The Chinese government and Communist Party argue that the “global discourse” about China is too negative. Holstein asked Chinoy whether the American media is projecting values it should not be projecting or “are we just doing our jobs?”

“American and Western journalism at its finest has certain values,” Chinoy said. “They come with the craft of journalism – to hold the powerful accountable, to be a voice for the voiceless, to shed a light in dark places that powerful interests may not want exposed. That’s part of democracy – giving people information so that they can make up their own minds and behave accordingly. That’s where we come from. You go to China and you’re going to do the same thing. Anybody who has done this work will realize the notion of a campaign [against the Communist Party] is nonsense,” Chinoy said. “The notion that there is some master plan is just nonsense.”

Assuming the U.S.-Chinese relations continue to deteriorate, Chinoy predicted the Chinese government will seek to make it more difficult for news organizations to cover the country. “They haven’t expelled everybody,” Chinoy noted. “In the past year, they have let in a few [journalists]. The New York Times has two people now whereas for a while it had only one. None of the people who were expelled have been allowed back in or allowed to go to Hong Kong. But they have allowed a few new people in. It’s kind of a paradox.”

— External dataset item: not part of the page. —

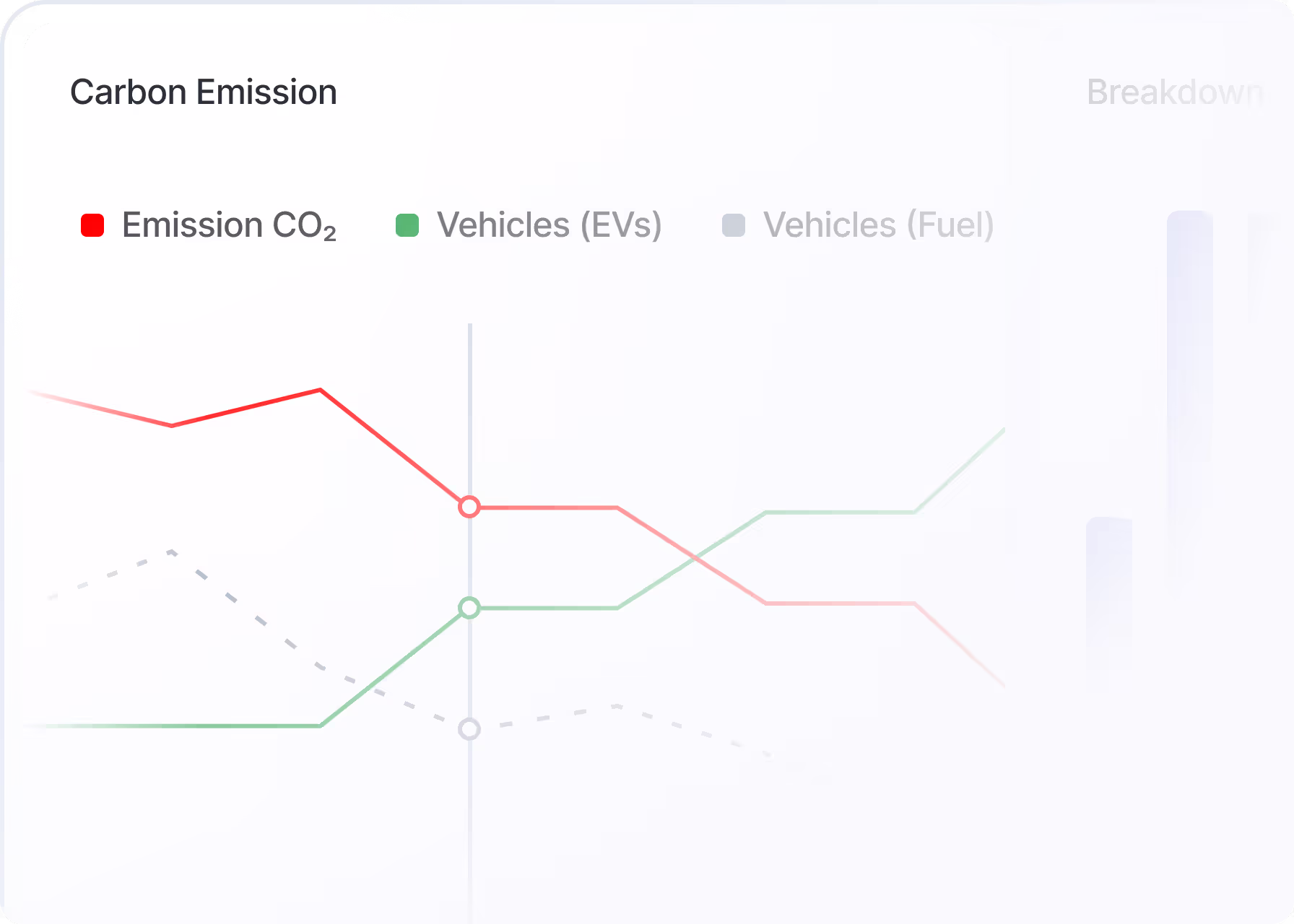Toggle the Vehicles (Fuel) series label
The width and height of the screenshot is (1294, 924).
pyautogui.click(x=879, y=225)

“On the one hand, the Chinese leadership wants to see the international order reflect China’s legitimate standing as this great power,” Chinoy said. “On the other hand, they also crave respect and legitimacy. If you’re a serious superpower, you need to have the New York Times there. Otherwise, you’re not a serious superpower. But they want to control it. It doesn’t cost them very much to have one or two [correspondents] there because of the problems the government creates on the ground. The difficulties of getting around are such that they can live with it. It’s no longer possible to do the things that were possible before. The treatment of the press is also a barometer of the relationship. If the relationship goes down, it’s going to get harder for the press. No question.”

The limitations on movements of Western journalists have a negative effect on overall coverage of China, he said. “We don’t really have a sense of the dynamics of the society,” Chinoy said. “Because there isn’t that kind of [on-the-ground] reporting, what does get in the news is Wolf Warrior diplomacy, TikTok hearings and war over Taiwan. It turns the depiction of China into this one-dimensional bad guy.”